/---

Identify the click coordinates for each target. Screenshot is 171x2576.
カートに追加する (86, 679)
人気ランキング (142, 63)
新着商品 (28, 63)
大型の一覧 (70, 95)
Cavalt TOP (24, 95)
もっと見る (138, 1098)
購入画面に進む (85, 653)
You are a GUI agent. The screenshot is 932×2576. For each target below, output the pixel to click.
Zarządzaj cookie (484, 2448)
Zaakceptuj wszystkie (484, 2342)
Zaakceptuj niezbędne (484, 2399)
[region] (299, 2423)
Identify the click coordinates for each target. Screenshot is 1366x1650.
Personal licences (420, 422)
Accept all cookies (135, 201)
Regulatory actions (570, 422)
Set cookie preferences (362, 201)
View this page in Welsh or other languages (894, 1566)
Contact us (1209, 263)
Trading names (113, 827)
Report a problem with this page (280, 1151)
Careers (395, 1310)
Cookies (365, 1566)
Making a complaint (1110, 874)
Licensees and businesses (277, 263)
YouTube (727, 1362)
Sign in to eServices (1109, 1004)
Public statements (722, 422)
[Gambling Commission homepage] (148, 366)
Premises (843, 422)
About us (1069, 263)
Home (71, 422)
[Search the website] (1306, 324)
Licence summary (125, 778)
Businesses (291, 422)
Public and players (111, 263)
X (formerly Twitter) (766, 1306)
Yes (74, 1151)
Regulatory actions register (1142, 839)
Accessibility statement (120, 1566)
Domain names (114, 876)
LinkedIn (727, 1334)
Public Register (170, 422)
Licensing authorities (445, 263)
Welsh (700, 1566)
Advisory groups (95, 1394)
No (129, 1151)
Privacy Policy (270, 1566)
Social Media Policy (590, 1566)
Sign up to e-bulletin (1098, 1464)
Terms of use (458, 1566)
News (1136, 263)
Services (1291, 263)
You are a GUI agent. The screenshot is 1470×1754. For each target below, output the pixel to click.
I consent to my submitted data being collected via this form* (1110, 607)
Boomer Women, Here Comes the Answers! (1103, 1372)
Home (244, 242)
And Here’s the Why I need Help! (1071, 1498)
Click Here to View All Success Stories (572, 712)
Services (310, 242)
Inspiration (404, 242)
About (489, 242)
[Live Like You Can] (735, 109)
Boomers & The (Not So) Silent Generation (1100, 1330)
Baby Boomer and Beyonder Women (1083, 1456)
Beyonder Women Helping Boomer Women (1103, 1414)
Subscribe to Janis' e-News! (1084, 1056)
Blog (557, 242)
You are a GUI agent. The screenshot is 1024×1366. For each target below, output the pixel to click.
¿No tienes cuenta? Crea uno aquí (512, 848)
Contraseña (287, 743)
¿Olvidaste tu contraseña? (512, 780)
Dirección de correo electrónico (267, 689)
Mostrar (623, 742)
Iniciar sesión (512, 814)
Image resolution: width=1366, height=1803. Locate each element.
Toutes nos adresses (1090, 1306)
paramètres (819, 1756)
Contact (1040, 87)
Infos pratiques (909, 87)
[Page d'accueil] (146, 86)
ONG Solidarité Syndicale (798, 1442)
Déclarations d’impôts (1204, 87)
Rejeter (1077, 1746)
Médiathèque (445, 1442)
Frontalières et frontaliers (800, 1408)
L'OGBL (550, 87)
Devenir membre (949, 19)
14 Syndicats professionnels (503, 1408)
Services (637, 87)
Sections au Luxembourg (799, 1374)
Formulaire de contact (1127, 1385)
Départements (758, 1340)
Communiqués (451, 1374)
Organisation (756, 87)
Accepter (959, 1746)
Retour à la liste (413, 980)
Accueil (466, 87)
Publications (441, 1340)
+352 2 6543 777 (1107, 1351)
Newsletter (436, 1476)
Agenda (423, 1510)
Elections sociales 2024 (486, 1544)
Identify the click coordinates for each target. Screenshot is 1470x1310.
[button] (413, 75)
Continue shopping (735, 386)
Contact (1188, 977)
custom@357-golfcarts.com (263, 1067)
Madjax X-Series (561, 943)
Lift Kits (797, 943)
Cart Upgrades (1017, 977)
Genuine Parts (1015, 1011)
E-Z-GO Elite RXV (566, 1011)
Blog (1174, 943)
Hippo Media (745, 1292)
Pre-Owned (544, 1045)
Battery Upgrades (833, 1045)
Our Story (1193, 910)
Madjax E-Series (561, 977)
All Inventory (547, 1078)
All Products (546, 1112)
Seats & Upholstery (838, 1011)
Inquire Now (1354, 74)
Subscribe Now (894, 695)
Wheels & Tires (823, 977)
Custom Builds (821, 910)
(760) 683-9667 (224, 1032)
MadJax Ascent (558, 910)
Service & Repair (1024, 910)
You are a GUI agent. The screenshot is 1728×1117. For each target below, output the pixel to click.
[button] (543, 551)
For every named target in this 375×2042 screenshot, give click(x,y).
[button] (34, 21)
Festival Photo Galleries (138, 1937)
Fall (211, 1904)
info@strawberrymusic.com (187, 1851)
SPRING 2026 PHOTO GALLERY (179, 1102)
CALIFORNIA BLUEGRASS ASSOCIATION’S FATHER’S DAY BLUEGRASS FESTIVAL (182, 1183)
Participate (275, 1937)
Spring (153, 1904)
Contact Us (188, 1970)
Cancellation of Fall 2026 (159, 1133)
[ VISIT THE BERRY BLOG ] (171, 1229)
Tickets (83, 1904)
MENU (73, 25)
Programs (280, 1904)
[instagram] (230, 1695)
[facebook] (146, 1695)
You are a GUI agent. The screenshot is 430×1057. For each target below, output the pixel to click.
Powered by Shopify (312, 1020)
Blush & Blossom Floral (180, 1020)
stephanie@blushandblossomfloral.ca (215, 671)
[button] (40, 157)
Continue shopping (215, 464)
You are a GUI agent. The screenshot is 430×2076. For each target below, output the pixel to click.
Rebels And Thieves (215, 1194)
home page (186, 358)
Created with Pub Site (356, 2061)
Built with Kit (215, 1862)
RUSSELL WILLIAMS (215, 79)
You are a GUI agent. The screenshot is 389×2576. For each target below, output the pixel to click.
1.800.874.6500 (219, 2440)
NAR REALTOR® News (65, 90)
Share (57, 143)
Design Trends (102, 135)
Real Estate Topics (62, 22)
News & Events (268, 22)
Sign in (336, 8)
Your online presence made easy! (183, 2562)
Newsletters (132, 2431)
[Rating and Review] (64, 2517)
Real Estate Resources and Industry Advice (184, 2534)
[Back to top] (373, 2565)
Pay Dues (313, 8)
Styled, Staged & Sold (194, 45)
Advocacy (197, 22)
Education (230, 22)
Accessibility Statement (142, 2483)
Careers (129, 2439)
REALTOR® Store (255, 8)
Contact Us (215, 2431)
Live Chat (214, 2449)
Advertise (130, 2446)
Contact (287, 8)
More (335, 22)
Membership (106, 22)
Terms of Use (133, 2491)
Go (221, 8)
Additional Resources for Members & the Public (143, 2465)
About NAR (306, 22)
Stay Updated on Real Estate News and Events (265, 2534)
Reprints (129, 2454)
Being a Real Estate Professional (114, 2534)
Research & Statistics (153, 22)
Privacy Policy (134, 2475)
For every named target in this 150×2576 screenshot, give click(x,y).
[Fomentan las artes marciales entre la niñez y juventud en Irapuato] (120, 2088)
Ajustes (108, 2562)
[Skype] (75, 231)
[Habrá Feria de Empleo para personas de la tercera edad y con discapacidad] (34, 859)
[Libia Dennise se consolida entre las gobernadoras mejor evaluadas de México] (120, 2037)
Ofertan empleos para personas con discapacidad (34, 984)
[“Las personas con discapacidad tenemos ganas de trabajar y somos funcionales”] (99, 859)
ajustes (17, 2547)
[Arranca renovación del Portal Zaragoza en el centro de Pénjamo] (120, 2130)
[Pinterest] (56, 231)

\---

Above are records; repeat only the lines starting at the line with "Sign up to e-bulletin (1098, 1464)" and ending at the line with "contraseña? (512, 780)", exactly as they appear, both included.

Exercise output>
Sign up to e-bulletin (1098, 1464)
Terms of use (458, 1566)
News (1136, 263)
Services (1291, 263)
You are a GUI agent. The screenshot is 1470×1754. For each target below, output the pixel to click.
I consent to my submitted data being collected via this form* (1110, 607)
Boomer Women, Here Comes the Answers! (1103, 1372)
Home (244, 242)
And Here’s the Why I need Help! (1071, 1498)
Click Here to View All Success Stories (572, 712)
Services (310, 242)
Inspiration (404, 242)
About (489, 242)
[Live Like You Can] (735, 109)
Boomers & The (Not So) Silent Generation (1100, 1330)
Baby Boomer and Beyonder Women (1083, 1456)
Beyonder Women Helping Boomer Women (1103, 1414)
Subscribe to Janis' e-News! (1084, 1056)
Blog (557, 242)
You are a GUI agent. The screenshot is 1024×1366. For each target below, output the pixel to click.
¿No tienes cuenta? Crea uno aquí (512, 848)
Contraseña (287, 743)
¿Olvidaste tu contraseña? (512, 780)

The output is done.